Un écrivain est quelqu'un qui sait raconter une histoire en intéressant le lecteur même si celui-ci doit faire un effort pour comprendre. C'est exactement ce que fait Joseph Conrad : Ce n'est pas Jim qui raconte sa vie mais Marlow, un vieux capitaine avec qui il a eu une conversation dans un hôtel où " il y avait des couples bourgeois dont les voyages ne semblaient pas dissiper l"ennui qu'ils s'imposaient mutuellement" Comme la conversation se prolonge tard dans la nuit, Marlow raconte : "Derrière lui, la nuit sombre et l'éclat lointain des étoiles disposées en plans successifs donnaient l'impression de plonger son regard dans une obscurité plus totale encore" Au delà de l'histoire que Marlow va raconter en intercalant, au mépris de la chronologie, des témoignages glanés au cours de ses voyages, on sent très vite que ce n'est pas le récit qui est important mais la vie des marins, la dignité de l'homme, le sens de l'honneur et de la fidélité
Jim est bien sûr coupable d'avoir abandonné son navire dans un naufrage et ne se pardonne pas sa faute, mais ce qui est important c'est qu'il croit possible sa rédemption.

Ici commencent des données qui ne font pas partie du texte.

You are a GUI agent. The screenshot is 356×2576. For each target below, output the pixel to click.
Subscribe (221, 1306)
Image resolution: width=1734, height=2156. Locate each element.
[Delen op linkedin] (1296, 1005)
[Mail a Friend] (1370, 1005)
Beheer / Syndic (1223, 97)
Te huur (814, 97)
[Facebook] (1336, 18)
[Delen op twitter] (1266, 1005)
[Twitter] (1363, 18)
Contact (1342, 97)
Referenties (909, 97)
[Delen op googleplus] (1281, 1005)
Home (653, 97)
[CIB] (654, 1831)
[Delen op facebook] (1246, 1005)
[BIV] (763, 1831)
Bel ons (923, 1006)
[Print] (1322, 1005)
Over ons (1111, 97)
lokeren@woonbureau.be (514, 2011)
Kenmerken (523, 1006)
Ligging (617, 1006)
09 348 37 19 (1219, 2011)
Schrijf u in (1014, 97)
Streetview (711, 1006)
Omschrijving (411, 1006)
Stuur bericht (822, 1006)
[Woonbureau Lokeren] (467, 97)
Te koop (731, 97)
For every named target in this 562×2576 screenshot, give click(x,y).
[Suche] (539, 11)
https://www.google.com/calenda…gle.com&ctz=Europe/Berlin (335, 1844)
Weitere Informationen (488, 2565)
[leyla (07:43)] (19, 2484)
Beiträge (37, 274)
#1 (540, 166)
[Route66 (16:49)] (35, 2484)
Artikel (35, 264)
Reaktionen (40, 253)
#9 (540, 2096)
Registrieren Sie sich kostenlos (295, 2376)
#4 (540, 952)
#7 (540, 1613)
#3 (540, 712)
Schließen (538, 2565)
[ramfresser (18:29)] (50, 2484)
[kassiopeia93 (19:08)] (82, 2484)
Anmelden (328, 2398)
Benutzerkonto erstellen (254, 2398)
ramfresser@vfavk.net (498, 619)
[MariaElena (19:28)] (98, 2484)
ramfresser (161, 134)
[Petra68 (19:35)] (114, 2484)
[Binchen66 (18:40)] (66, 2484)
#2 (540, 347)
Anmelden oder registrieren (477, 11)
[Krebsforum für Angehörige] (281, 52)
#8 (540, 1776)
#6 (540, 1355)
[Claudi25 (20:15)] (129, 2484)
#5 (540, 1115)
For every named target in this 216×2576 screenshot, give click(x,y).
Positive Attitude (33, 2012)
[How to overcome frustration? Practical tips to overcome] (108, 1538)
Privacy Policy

C'est un rêveur ! " il n'est pas bon de s'apercevoir que l'on n'est pas capable de faire de son rêve une réalité parce qu'on n'est pas assez fort o pas assez intelligent" pourtant quelqu'un va donner sa chance à Jim en l'envoyant dans une île lointaine où son dévouement et son abnégation feront merveille. Il deviendra un dieu pour les habitants : "comme s'il avait était un de ces êtres d'exception dont seule l'ampleur de la gloire peut donner la mesure" Jim va rencontrer une jeune fille qui tombe amoureuse de lui : "sa tendresse planait sur Jim comme de grandes ailes palpitantes"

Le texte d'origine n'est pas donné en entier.